The following functions can currently be used within the flexible classifier:

`min`

Take the minimum value in the selected weight vector elements.`max`

Take the maximum value in the selected weight vector elements.`add`

Add the values in the selected weight vector elements.`mult`

Multiply the values in the selected weight vector elements.`avrg`

Calculate the average of the values in the selected weight. vector elements

Weight vector elements are selected by giving the desired indexes
(starting from 0) in a Python list, e.g. `[0,1,4]`

selects the
first two and the fifth field comparison weights. When initialising a
flexible classifier, the argument `calculate`

needs to be set to
a list made of tuples with functions and weight vector elements as
shown in the example below.

The final weight can then be calculated by again using one of the
functions `'min'`

, `'max'`

, `'add'`

, `'mult'`

, and
`'avrg'`

given above. The argument `final_funct`

has to be
used for this when a flexible classifier is initialised.

Let's make an example. Assume we have weight vectors that contain
weights calculated by eight different field comparison functions (as
explained in Section 9.2). We would like
to calculate the final weight as being the *average* of 1) the
*sum* of the first four weights, 2) the *maximal* value of
weights five and six, and 3) the *minimum* of weights seven and
eight. The corresponding flexible classifier can then be initialised
as shown in the following example code.

# ==================================================================== flex_classifier = FlexibleClassifier(name = 'My flexible classifier', dataset_a = mydata_1, dataset_b = mydata_2, lower_threshold = 10.0, upper_threshold = 50.0, calculate = [('add', [0,1,2,3]), ('max', [4,5]), ('min', [6,7])], final_funct = 'avrg')

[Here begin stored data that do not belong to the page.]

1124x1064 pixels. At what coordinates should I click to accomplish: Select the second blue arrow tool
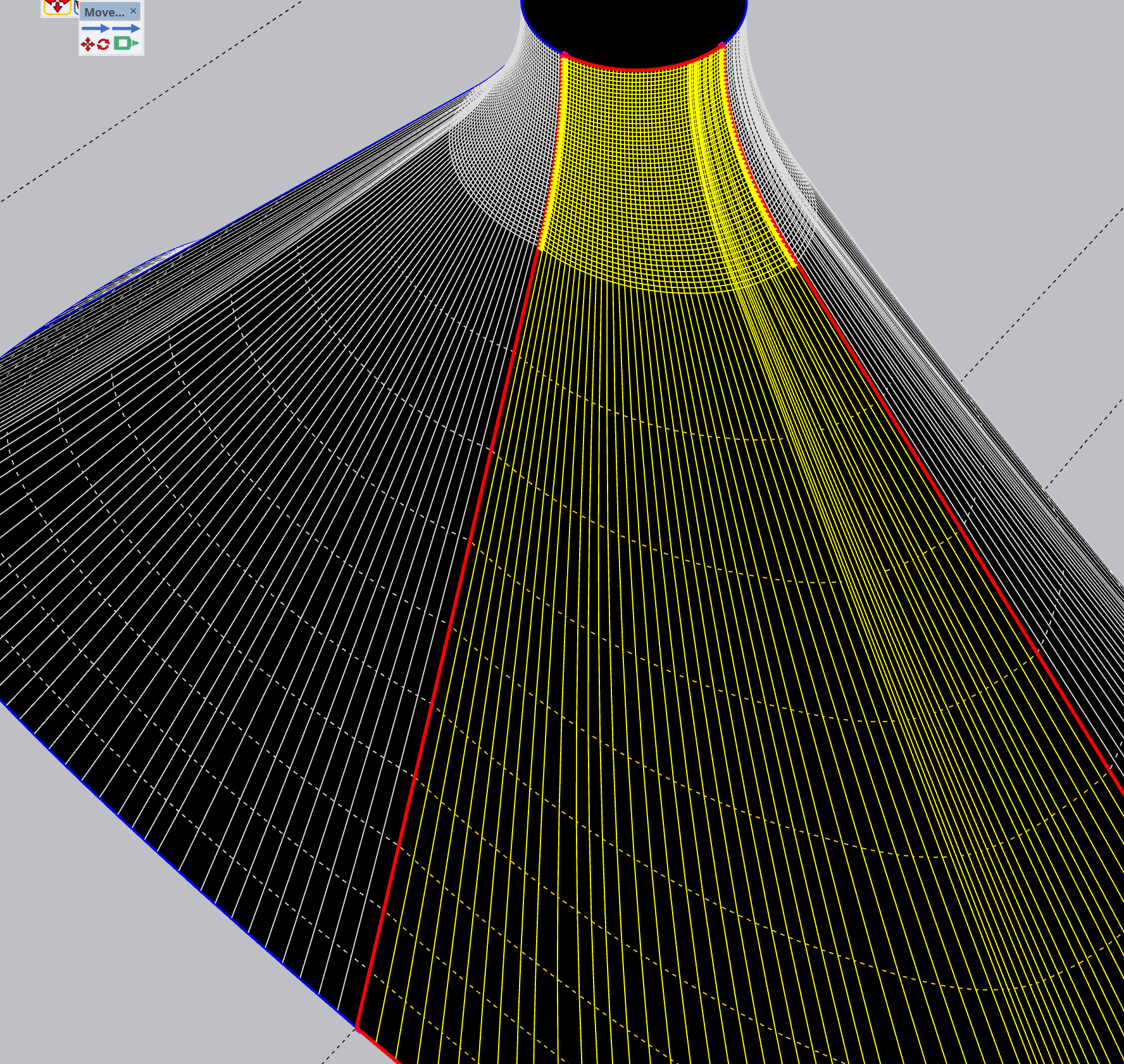coord(126,28)
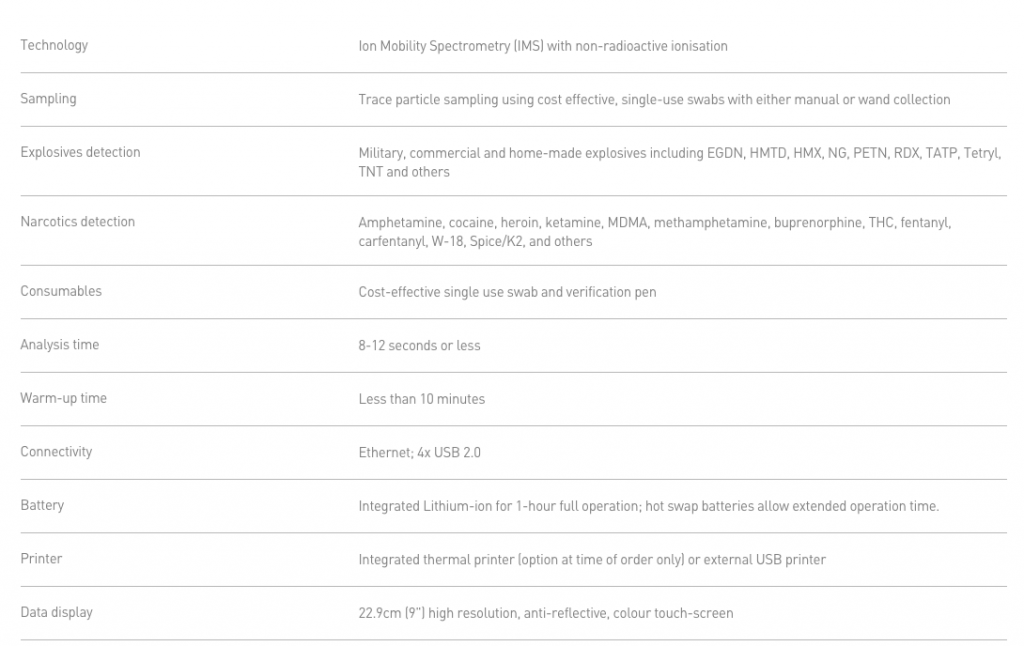Select the Data display row label

(56, 612)
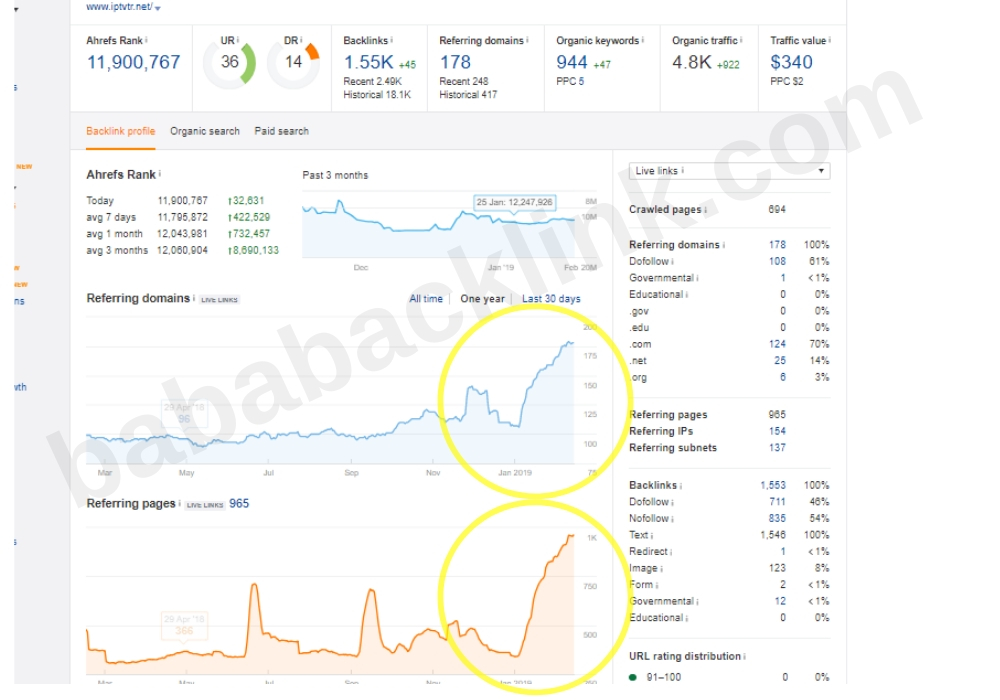Click the UR gauge ring showing 36
This screenshot has width=1000, height=700.
click(x=229, y=62)
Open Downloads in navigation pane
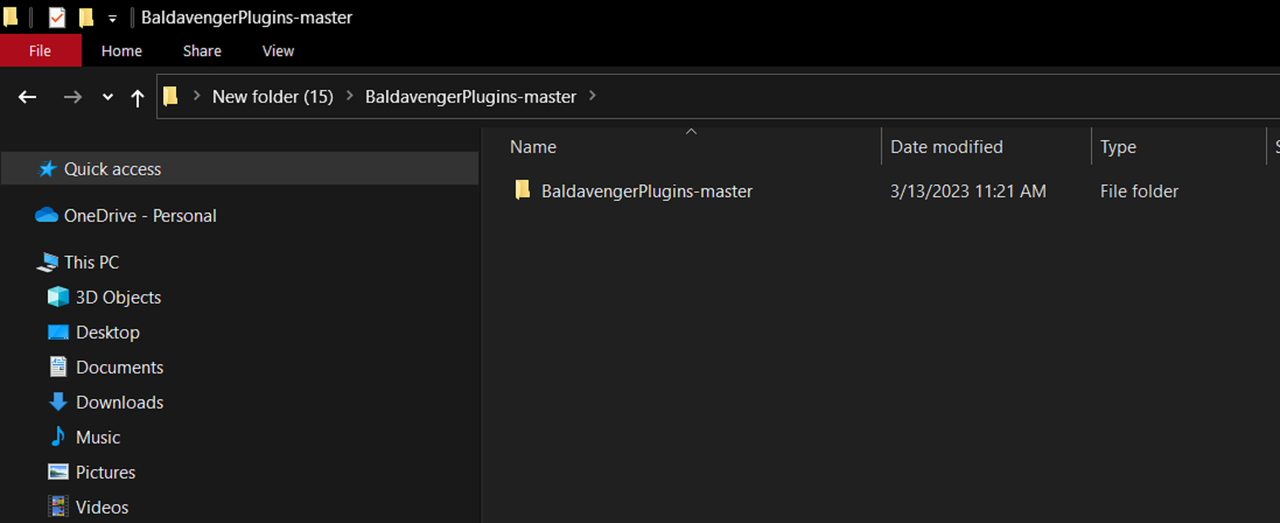 tap(119, 402)
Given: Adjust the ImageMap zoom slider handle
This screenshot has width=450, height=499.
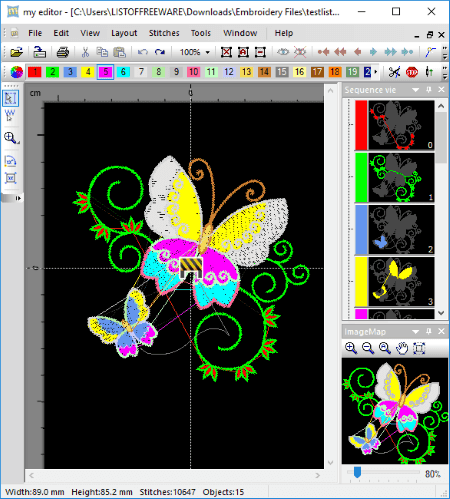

Note that it is possible to use a weight in more than just one of the
calculated intermediate weights. Alternatively it is also possible not
to use a weight. It is important though that weight vectors must have
as much elements as are used in the `calculate`

definitions (i.e.
one should not use definitions with indexes larger than the lengths
of the weight vectors).

When a flexible classifier is initialised, the following arguments need to be given.

`name`

A name for a the classifier. This should be a short string.`dataset_a`

A reference to a data set. This must be the same data set as the first data set defined within a record comparator.`dataset_b`

A reference to a data set, which must be the same as the second data set defined within a record comparator. This data set will be the same as`dataset_a`

in a deduplication process, but most likely a different data set in a linkage process (until different parts of the same data set are to be linked).`lower_threshold`

A number, which is the lower threshold for the classifier.`upper_threshold`

A number, which is the upper threshold for the classifier. It must be larger than the lower threshold.`calculate`

The definitions for the calculation of intermediate results using selected elements of the weight vector. This must be a list containing tuples, with each tuple being made of a function (one of`'min'`

,`'max'`

,`'add'`

,`'mult'`

, or`'avrg'`

) and a list of the weight vector elements to be used (index numbers starting with 0).`final_weight`

The function to be used to calculate the final weight. Must be one of`'min'`

,`'max'`

,`'add'`

,`'mult'`

, or`'avrg'`

.